ADA talk on programming languages (notes for first half of lecture)

Programming as communication

Programming is about communication. It's communication between a human and a computer, but it's also communication between humans and other humans, and between humans and their own future selves. To program, you have to fully elucidate your ideas and record them so that both computers and humans can understand you.

Languages facilitate this kind of communication. Programming languages have to be designed with the computer in mind, but they should also be designed to accommodate humans.

Of course, using comments and out-of-code documentation, you can and should communicate to humans independently from your code. But the program code also needs to be its own documentation, both because actual code and its documentation frequently disagree and because sometimes program code is itself the most elegant way to express an idea.

Languages themselves are software, and they're made up of specificiations and implementations. Ideally, the specifications define the syntax and the semantics of a language, and that should be enough for both the programmers who want to write the implementation of the language itself, and the programmers who want to write code in the language. The specification should describe "what" the language is, but not "how" the language is actually converted to machine code and run on hardware.

The implementation is the actual software that reads the language and converts it into machine code or another language. There can and usually are multiple implementations of a language.

In practice, specifications and implementations often differ. Also, implementations often have to be specific where specifications are vague, so sometimes multiple implementations adhere to the spec but differ from each other.

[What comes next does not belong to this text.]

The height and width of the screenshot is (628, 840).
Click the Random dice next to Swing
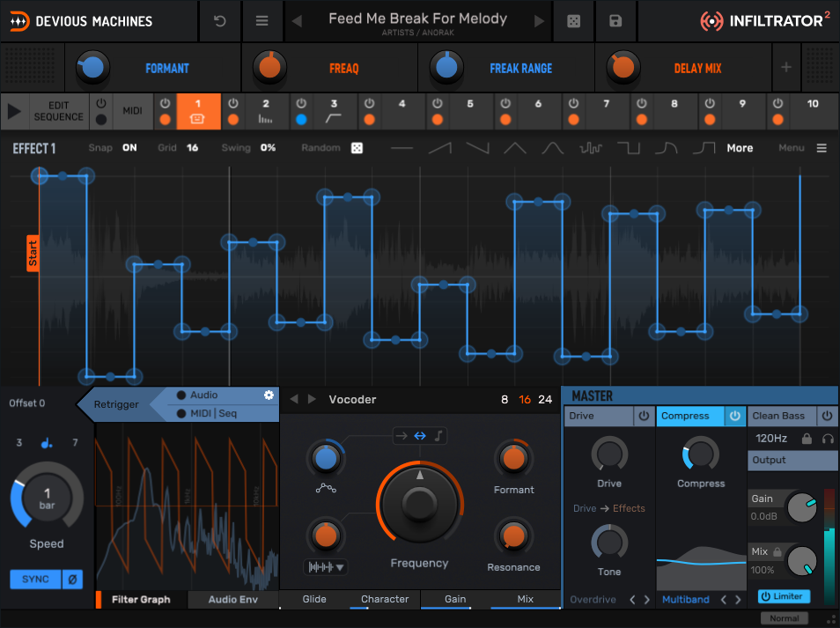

Specifications can be thought of as very formal documentation for a language, and implementations are of course program code... and the problems with the specification/implementation dichotomy illustrate why

How language implementations work

You've all been learning Ruby so far, and my hope is that this talk will put Ruby itself in context. Ruby is a very smart and expressive language -- it does a lot of grunt work for you, which makes it easier to communicate complex ideas cleanly. And that's really the story of software development, because software development as an industry is about building layers of tools that take the grunt work out of programming, enabling you to take on harder problems. But Ruby itself is constructed from lower-level concepts, and those are constructed from still lower-level concepts. You don't necessarily need to study those in-depth to be a good software developer, but having an understanding of the context you're working in will help you down the line, especially with debugging.

Machine code

Ultimately, no matter how you write your programs, they all end up in the same place -- some computer's processor. And a given CPU generally only speaks one language, known as "machine code". The words used in machine code vary depending on the CPU architecture -- for instance, Intel CPUs speak a totally different language from, say, the CPUs in your cell phones, which are mostly ARM. But in general all machine code languages are very similar, because they all have similar constraints and similar objectives. The idea is that the CPU can do a small number of very simple things like addition, multiplication, comparison of two numbers for equality or greater-than/less-than, and so forth. Everything a computer does is based on some combination of an extremely large number of elemental operations like basic arithmetic.

Here's an example of an instruction set for a fictional CPU called the DCPU-16. I'm using this as an example because it was designed to be simple over practical, so the full specification can be printed out onto a single page. This is literally all of the information you need in order to program on this architecture. Essentially, this document is a machine language specification.

http://web.archive.org/web/20120419171949/http://www.0x10c.com/doc/dcpu-16.txt

The Ruby spec is longer by orders of magnitude.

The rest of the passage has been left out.